We’ve all heard the telephone pitches. The voice asks for help to aid some down-trodden group. Money, just a couple of dollars, will go along way, the telemarketer implies. But will it really? Consumers in Pennsylvania have the right to know whether 90 cents on every dollar goes to telemarketers rather than the actual charity. The Supreme Court this week in a ruling in an Illinois case upheld that states can enforce laws such as the one on Pennsylvania’s books.

The First Amendment, protecting free speech, does not give telemarketers or any fund-raisers the right to misrepresent how donations will be used.

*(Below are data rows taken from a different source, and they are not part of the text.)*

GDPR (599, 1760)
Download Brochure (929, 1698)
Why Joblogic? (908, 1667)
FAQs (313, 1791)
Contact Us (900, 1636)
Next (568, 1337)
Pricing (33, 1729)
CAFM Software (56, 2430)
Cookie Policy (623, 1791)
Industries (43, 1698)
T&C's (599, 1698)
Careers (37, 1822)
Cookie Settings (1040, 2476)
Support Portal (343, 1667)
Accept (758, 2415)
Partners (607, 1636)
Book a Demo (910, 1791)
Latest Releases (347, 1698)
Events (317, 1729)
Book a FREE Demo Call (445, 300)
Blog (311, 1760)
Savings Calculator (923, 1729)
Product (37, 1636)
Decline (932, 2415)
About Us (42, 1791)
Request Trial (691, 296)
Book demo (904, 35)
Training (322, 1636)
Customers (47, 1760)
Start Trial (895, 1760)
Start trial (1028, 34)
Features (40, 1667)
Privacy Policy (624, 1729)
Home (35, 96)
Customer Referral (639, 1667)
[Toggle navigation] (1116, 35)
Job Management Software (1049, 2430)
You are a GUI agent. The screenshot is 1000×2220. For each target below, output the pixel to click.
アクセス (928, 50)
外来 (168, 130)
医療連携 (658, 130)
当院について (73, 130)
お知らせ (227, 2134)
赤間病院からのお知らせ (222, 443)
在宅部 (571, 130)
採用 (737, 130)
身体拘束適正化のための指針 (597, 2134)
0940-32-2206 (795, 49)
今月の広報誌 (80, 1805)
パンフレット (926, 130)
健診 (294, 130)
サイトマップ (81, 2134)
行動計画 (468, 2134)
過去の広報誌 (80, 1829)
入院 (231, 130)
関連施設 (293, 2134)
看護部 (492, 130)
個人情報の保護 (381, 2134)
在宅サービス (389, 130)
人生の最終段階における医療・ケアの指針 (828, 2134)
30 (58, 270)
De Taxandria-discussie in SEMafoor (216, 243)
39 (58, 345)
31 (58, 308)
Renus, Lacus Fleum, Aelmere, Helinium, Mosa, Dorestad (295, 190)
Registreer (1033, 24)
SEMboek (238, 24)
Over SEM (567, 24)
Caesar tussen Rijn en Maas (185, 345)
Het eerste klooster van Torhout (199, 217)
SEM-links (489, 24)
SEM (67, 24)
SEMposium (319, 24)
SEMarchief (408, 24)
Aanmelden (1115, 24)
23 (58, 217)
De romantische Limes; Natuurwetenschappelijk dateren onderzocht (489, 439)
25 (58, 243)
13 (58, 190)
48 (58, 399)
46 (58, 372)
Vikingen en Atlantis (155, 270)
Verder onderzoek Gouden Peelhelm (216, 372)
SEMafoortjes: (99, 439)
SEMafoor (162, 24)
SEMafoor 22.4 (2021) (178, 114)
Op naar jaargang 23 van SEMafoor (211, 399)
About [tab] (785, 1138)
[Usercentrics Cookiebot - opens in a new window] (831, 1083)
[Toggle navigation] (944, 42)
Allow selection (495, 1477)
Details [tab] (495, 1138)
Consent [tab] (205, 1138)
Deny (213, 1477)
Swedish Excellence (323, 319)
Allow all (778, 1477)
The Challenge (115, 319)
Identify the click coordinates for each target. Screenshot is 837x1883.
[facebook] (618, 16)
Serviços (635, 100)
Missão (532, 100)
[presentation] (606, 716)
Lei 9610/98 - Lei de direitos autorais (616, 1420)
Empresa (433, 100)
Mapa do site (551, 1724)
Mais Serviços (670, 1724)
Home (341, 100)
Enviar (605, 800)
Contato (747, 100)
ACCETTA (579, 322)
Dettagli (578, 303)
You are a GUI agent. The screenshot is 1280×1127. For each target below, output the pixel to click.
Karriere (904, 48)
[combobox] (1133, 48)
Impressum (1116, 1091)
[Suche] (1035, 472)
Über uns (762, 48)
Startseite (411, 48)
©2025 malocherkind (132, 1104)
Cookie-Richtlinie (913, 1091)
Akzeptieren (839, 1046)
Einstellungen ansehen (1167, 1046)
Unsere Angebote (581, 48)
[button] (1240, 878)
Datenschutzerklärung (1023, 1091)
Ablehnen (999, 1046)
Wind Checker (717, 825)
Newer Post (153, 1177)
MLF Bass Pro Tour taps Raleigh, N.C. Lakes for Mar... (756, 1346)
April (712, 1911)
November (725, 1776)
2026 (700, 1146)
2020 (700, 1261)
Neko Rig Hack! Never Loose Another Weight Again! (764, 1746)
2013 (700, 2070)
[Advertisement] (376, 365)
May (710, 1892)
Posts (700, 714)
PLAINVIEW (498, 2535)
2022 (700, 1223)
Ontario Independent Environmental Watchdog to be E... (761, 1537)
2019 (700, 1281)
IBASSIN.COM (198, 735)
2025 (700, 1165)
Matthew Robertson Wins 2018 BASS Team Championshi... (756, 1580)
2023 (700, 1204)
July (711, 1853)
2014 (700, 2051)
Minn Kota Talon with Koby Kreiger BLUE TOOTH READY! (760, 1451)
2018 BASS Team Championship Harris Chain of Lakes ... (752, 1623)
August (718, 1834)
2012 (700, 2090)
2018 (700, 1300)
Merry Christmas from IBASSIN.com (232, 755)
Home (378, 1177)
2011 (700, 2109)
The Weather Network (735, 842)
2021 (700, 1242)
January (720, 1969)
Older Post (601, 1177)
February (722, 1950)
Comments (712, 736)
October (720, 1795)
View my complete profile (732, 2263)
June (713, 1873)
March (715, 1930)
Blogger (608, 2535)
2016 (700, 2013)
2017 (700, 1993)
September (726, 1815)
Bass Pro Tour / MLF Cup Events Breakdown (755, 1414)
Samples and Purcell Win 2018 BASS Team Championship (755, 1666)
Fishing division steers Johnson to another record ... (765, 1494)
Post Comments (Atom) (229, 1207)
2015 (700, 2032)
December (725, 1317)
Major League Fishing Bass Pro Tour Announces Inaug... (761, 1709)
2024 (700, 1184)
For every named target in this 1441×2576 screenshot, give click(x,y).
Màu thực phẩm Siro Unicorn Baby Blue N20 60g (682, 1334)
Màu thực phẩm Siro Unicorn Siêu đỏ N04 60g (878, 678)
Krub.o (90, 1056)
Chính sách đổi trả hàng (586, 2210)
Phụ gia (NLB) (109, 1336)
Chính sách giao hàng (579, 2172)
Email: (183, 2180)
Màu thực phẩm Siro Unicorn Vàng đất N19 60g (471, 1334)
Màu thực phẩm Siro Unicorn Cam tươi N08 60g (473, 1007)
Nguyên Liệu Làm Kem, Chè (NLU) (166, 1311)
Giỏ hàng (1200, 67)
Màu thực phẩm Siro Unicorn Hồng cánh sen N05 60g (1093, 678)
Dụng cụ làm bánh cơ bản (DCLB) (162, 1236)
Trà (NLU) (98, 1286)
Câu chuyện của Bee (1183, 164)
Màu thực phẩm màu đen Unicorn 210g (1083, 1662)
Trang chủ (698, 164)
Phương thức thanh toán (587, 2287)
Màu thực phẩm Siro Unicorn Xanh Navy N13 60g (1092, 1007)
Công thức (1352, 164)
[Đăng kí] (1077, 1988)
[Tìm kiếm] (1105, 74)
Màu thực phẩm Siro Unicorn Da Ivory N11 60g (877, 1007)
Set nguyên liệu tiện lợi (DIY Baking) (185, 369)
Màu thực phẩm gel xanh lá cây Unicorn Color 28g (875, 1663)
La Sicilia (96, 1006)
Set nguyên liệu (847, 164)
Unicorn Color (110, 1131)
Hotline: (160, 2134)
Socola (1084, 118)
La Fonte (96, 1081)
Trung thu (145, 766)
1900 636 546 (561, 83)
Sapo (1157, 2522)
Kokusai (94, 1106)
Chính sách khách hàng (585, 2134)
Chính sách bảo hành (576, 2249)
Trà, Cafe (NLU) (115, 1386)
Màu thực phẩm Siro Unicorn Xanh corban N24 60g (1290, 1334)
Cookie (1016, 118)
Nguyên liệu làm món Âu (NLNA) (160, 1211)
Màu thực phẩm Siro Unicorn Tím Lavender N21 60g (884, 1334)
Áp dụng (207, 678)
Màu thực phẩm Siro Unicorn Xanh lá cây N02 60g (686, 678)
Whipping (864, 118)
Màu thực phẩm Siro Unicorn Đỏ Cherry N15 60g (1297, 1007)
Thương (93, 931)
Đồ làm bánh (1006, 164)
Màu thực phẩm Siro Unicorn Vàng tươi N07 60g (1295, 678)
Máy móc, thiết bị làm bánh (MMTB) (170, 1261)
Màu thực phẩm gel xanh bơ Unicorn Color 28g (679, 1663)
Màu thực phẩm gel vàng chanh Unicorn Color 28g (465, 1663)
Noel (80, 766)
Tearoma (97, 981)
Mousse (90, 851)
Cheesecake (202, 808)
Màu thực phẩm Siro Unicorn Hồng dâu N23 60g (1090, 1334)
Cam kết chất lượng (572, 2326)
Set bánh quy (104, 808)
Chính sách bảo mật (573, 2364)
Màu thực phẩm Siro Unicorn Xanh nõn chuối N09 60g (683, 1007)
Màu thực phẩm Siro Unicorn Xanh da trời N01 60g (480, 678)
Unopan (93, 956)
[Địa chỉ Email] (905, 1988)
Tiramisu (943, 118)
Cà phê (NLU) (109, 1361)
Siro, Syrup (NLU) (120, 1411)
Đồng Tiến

“Like other forms of public deception, fraudulent charitable solicitation is unprotected,” Justice Ruth Bader Ginsburg wrote.The ruling is important in that it will allow states to prosecute – as Pennsylvania already does – telemarketers who deceive consumers by inflating the amount of money that goes to charitable cause rather than into the pockets of fund-raisers. It takes money to collect money, but consumers ought to be the judge of an amount that is acceptable to them.

Unfortunately, the gullible will still be taken. The law does not require solicitors to divulge the split between the professionals and the charity during the sales pitch. Consumers must remember to ask. And if the information is refused, take notes of who is calling and then place a call to the Attorney General’s Consumer Protection Hotline at 1-800-441-2555.